Not sure exact issue between org.apache.spark:spark-streaming-kafka-0-10_2.11:2.4.5 and org.apache.spark:spark-streaming-kafka-0-10_2.11:2.4.4.
Not working correctly on databricks.
Hi @mehulsarang , I could not reproduce your error. Tried the version you mentioned and everything worked as expected.
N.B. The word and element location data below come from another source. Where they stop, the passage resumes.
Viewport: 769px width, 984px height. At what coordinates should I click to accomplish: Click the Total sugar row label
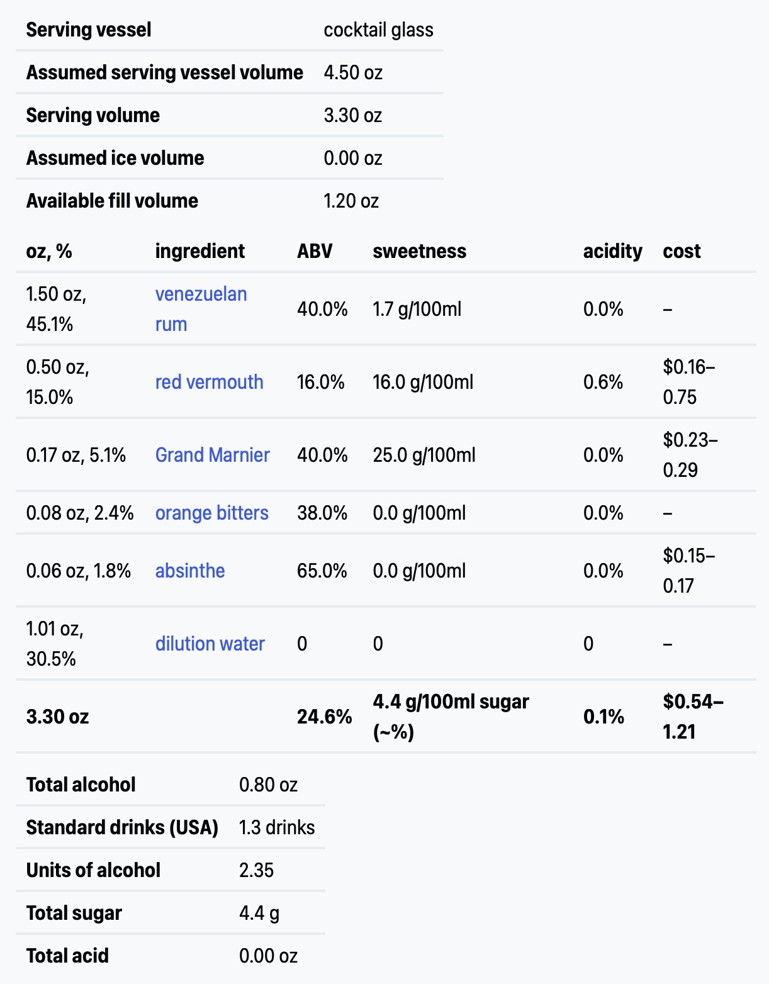(74, 913)
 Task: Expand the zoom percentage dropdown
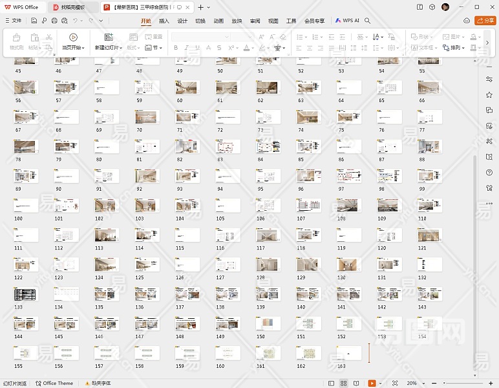[x=424, y=383]
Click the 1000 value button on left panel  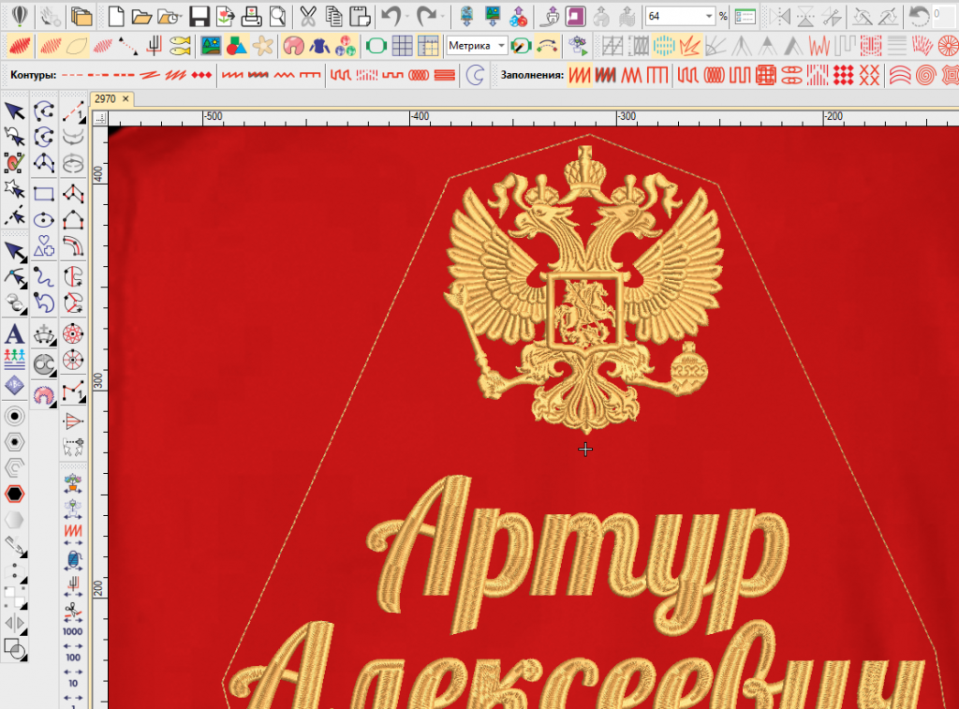72,632
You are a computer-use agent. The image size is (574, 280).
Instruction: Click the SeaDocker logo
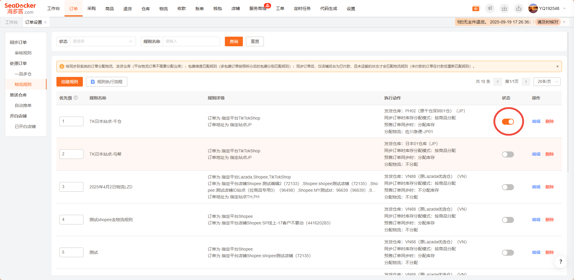20,8
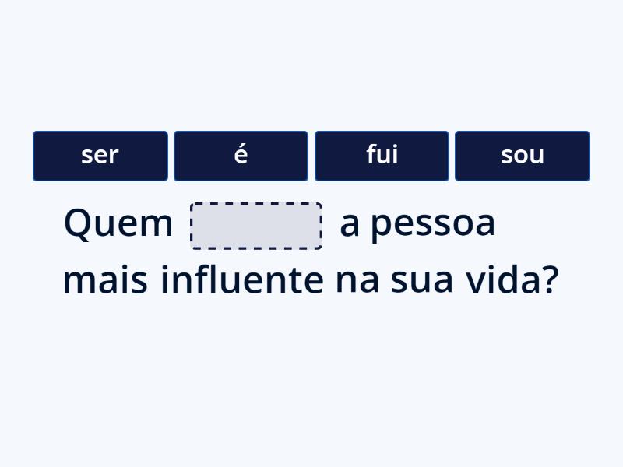The height and width of the screenshot is (467, 623).
Task: Select the third tile in the answer row
Action: coord(381,155)
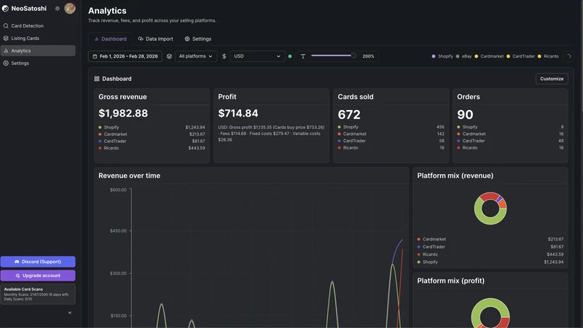Switch to the Settings tab
The width and height of the screenshot is (583, 328).
tap(197, 39)
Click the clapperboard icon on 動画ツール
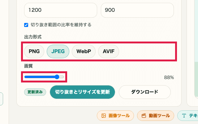Screen dimensions: 198x124 pos(144,116)
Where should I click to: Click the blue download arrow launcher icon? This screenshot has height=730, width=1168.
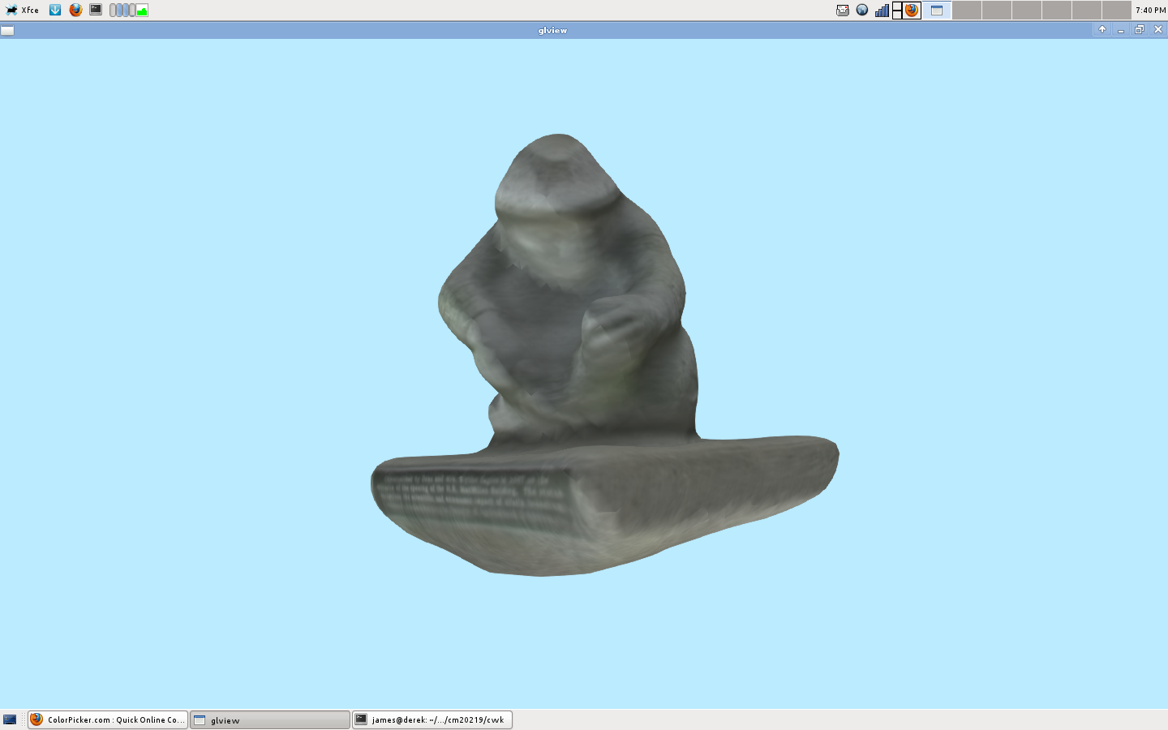click(55, 10)
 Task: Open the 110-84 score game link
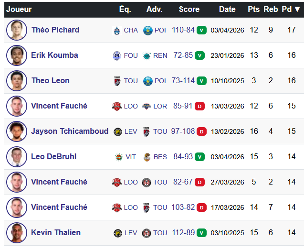click(183, 30)
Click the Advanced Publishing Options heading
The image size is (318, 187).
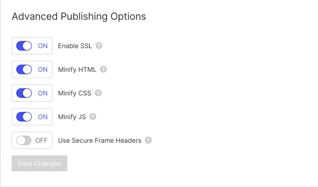click(x=79, y=16)
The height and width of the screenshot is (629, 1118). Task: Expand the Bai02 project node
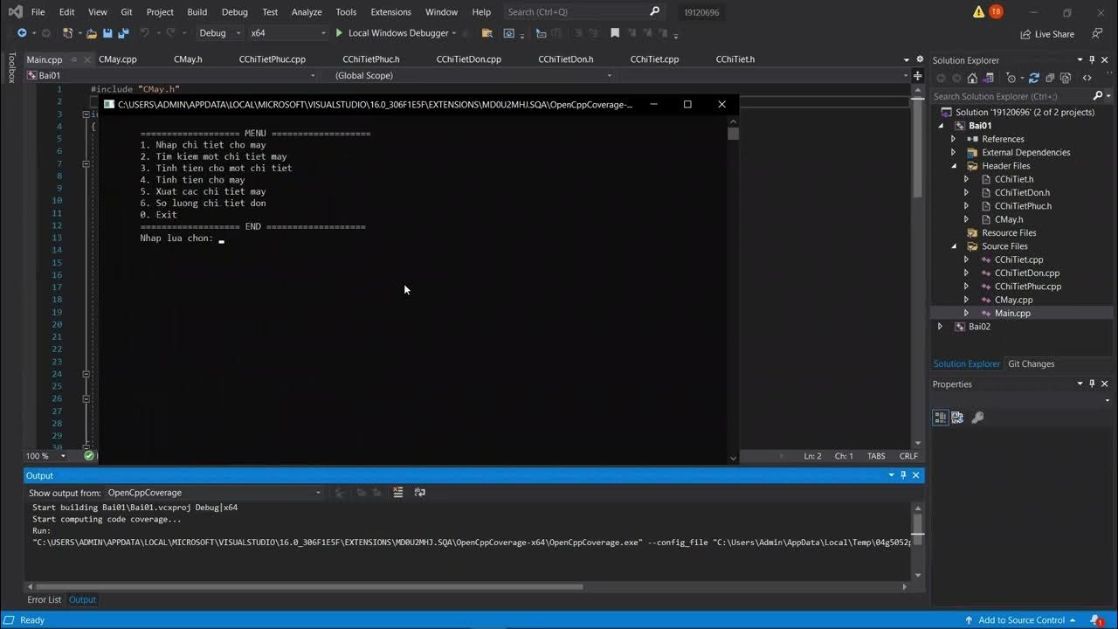pos(940,327)
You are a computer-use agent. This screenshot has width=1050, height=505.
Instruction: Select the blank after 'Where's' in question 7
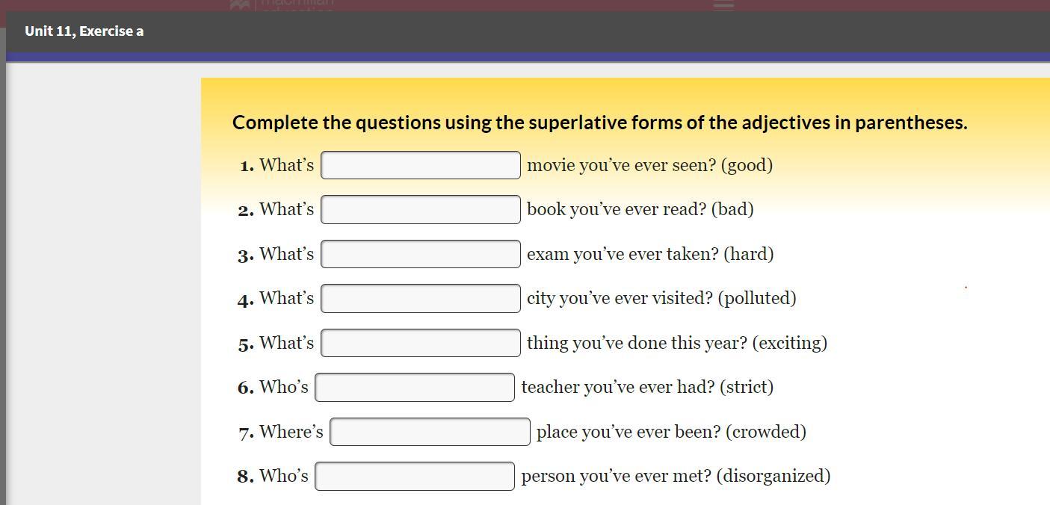point(430,432)
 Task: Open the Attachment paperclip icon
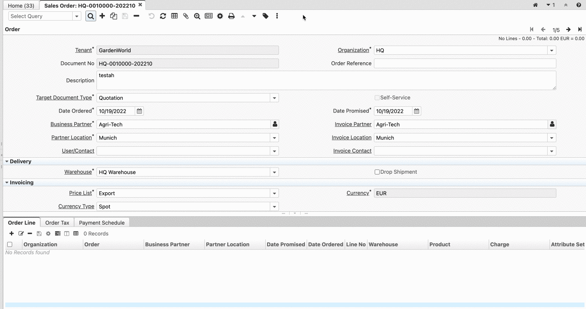pos(186,16)
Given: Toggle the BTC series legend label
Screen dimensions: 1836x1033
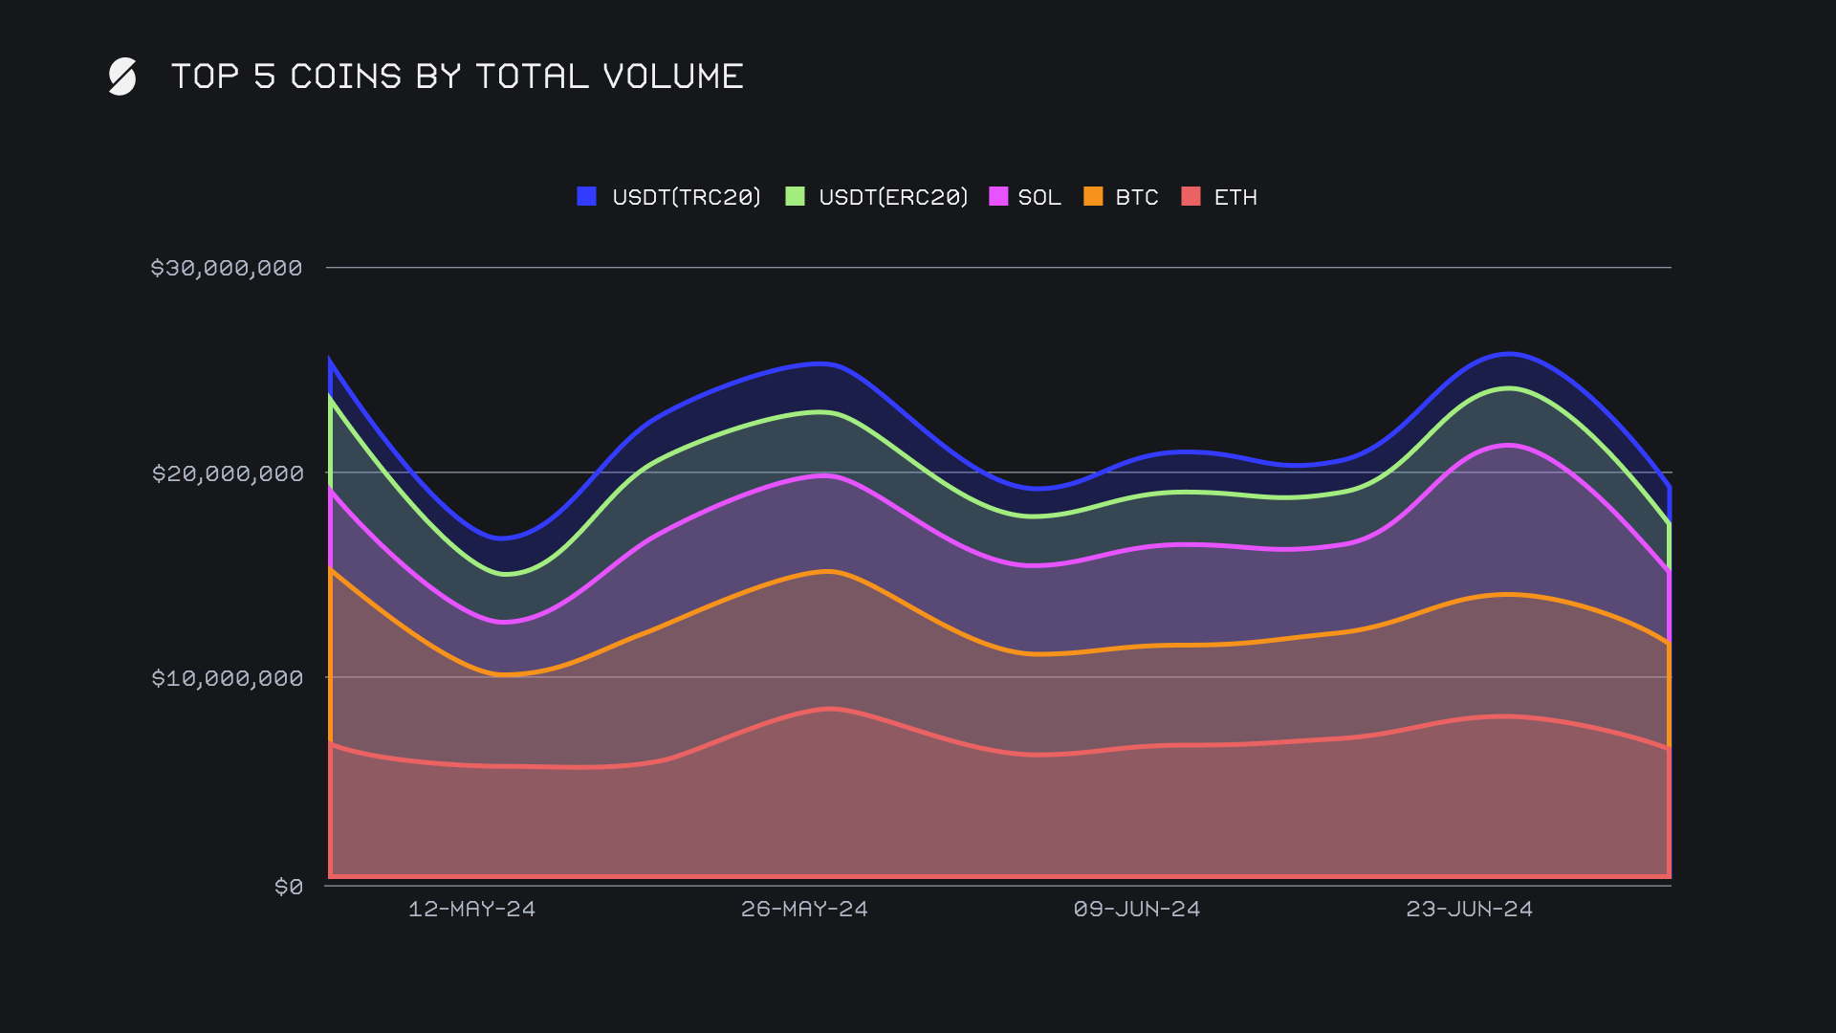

Here is my pom.
`
<dependencies>
<!-- Avro -->
<dependency>
<groupId>org.apache.avro</groupId>
<artifactId>avro</artifactId>
<version>1.8.2</version>
</dependency>
<dependency>
<groupId>junit</groupId>
<artifactId>junit</artifactId>
<version>4.12</version>
<scope>test</scope>
</dependency>
<!-- https://mvnrepository.com/artifact/org.apache.logging.log4j/log4j-core -->
<dependency>
<groupId>org.apache.logging.log4j</groupId>
<artifactId>log4j-core</artifactId>
<version>2.11.1</version>
</dependency>
<dependency>
<groupId>org.apache.spark</groupId>
<artifactId>spark-streaming-kafka-0-10_2.11</artifactId>
<version>${spark.version}</version>
</dependency>
<dependency>
<groupId>org.apache.spark</groupId>
<artifactId>spark-sql-kafka-0-10_2.11</artifactId>
<version>${spark.version}</version>
</dependency>
<dependency>
<groupId>org.apache.kafka</groupId>
<artifactId>kafka-clients</artifactId>
<version>2.1.0</version>
</dependency>
<dependency>
<groupId>com.databricks</groupId>
<artifactId>spark-avro_2.11</artifactId>
<version>4.0.0</version>
</dependency>
<dependency>
<groupId>org.scala-lang</groupId>
<artifactId>scala-library</artifactId>
<version>${scala.majorVersion}.${scala.minorVersion}</version>
</dependency>
<!-- https://mvnrepository.com/artifact/com.github.benfradet/spark-kafka-writer -->
<dependency>
<groupId>com.github.benfradet</groupId>
<artifactId>spark-kafka-writer_2.11</artifactId>
<version>0.4.0</version>
</dependency>
<dependency>
<groupId>za.co.absa</groupId>
<artifactId>abris_2.11</artifactId>
<version>3.1.1</version>
</dependency>
<dependency>
<groupId>org.apache.spark</groupId>
<artifactId>spark-hive_${scala.majorVersion}</artifactId>
<version>${spark.version}</version>
</dependency>
<dependency>
<groupId>org.apache.spark</groupId>
<artifactId>spark-core_${scala.majorVersion}</artifactId>
<version>${spark.version}</version>
</dependency>
<dependency>
<groupId>org.apache.spark</groupId>
<artifactId>spark-sql_${scala.majorVersion}</artifactId>
<version>${spark.version}</version>
</dependency>
</dependencies>
<build>
<sourceDirectory>src/main/scala</sourceDirectory>
<plugins>
<plugin>
<artifactId>maven-compiler-plugin</artifactId>
<version>3.7.0</version>
<configuration>
<source>1.8</source>
<target>1.8</target>
</configuration>
</plugin>
<plugin>
<groupId>net.alchim31.maven</groupId>
<artifactId>scala-maven-plugin</artifactId>
<version>4.0.1</version>
<executions>
<execution>
<goals>
<goal>compile</goal>
<goal>testCompile</goal>
</goals>
</execution>
</executions>
<configuration>
<jvmArgs>
<jvmArg>-Xms64m</jvmArg>
<jvmArg>-Xmx1024m</jvmArg>
</jvmArgs>
</configuration>
</plugin>
<plugin>
<groupId>org.apache.maven.plugins</groupId>
<artifactId>maven-assembly-plugin</artifactId>
<version>2.2-beta-5</version>
<configuration>
<descriptorRefs>
<descriptorRef>jar-with-dependencies</descriptorRef>
</descriptorRefs>
<archive>
<manifest>
<mainClass>test.App</mainClass>
</manifest>
</archive>
</configuration>
<executions>
<execution>
<phase>package</phase>
<goals>
<goal>single</goal>
</goals>
</execution>
</executions>
</plugin>
<plugin>
<groupId>org.apache.maven.plugins</groupId>
<artifactId>maven-surefire-plugin</artifactId>
<version>2.18.1</version>
<configuration>
<useFile>false</useFile>
<disableXmlReport>true</disableXmlReport>
<!-- If you have classpath issue like NoDefClassError,... -->
<!-- useManifestOnlyJar>false</useManifestOnlyJar -->
<includes>
<include>**/*Test.*</include>
<include>**/*Suite.*</include>
</includes>
</configuration>
</plugin>
</plugins>
</build>
`
Closing for now, feel free to reopen.
Getting error ConfigException at line SchemaManager.PARAM_SCHEMA_REGISTRY_URL. Kafka URL is correct. Not sure what is going wrong.